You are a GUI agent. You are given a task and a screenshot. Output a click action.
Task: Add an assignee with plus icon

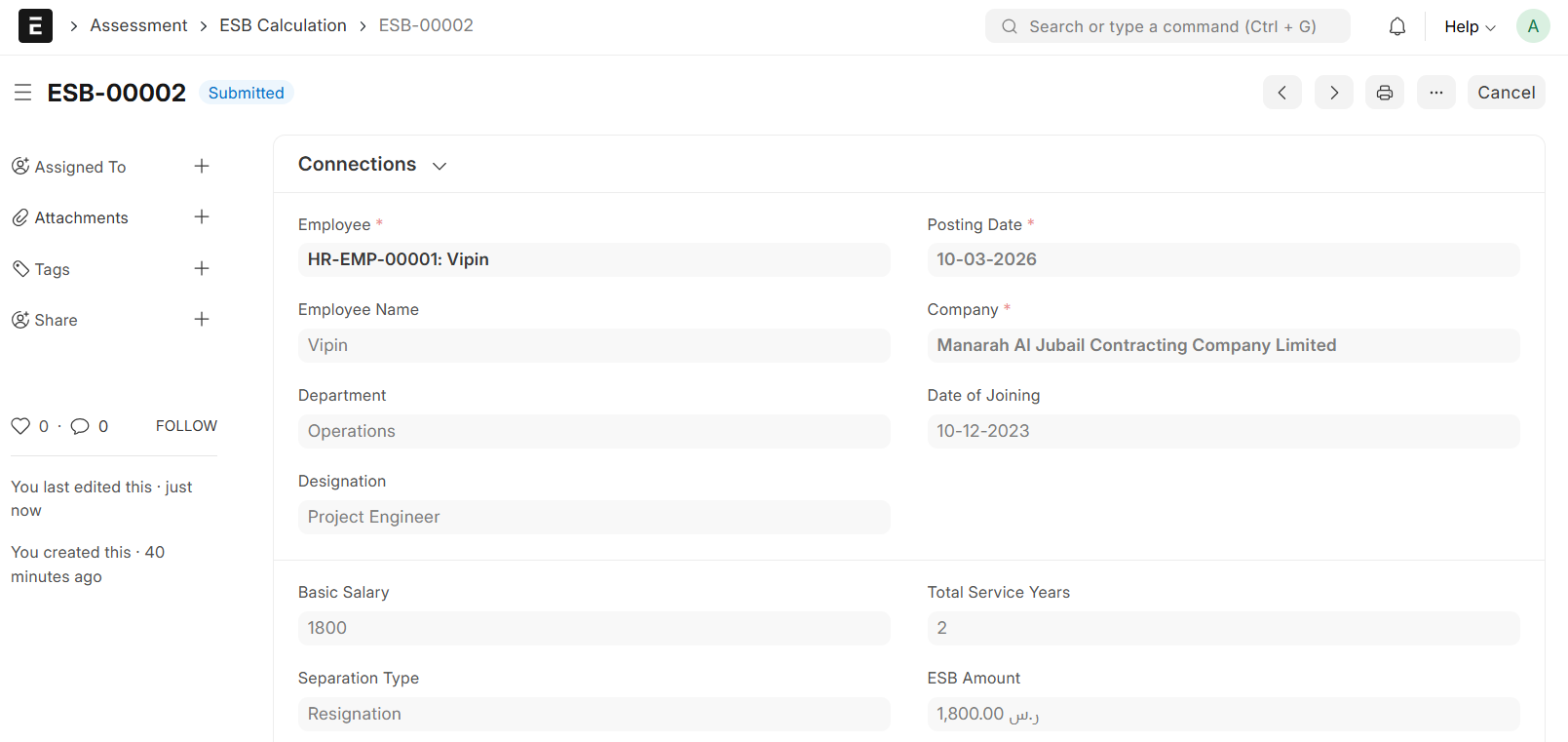(202, 167)
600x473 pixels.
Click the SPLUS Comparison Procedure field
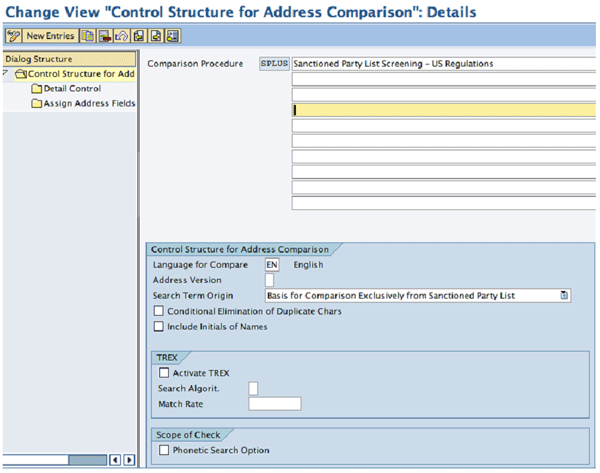pos(273,64)
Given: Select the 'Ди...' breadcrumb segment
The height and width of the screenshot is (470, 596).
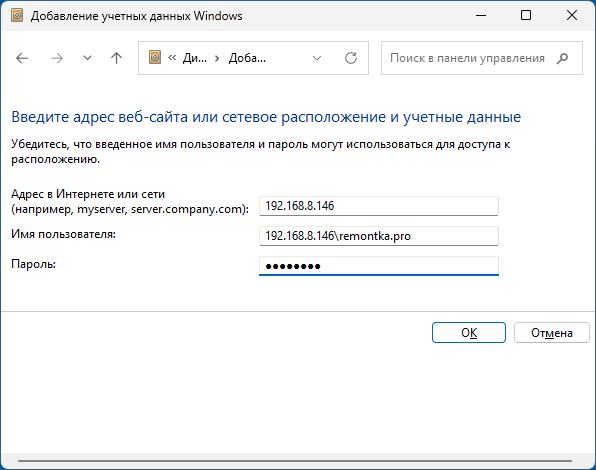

________________

#### [Directions for this task]
Copy all lines above containing the string "screenshot".

#### [Your response]
You are a GUI agent. You are given a task and a screenshot. Output a click action.
The height and width of the screenshot is (470, 596).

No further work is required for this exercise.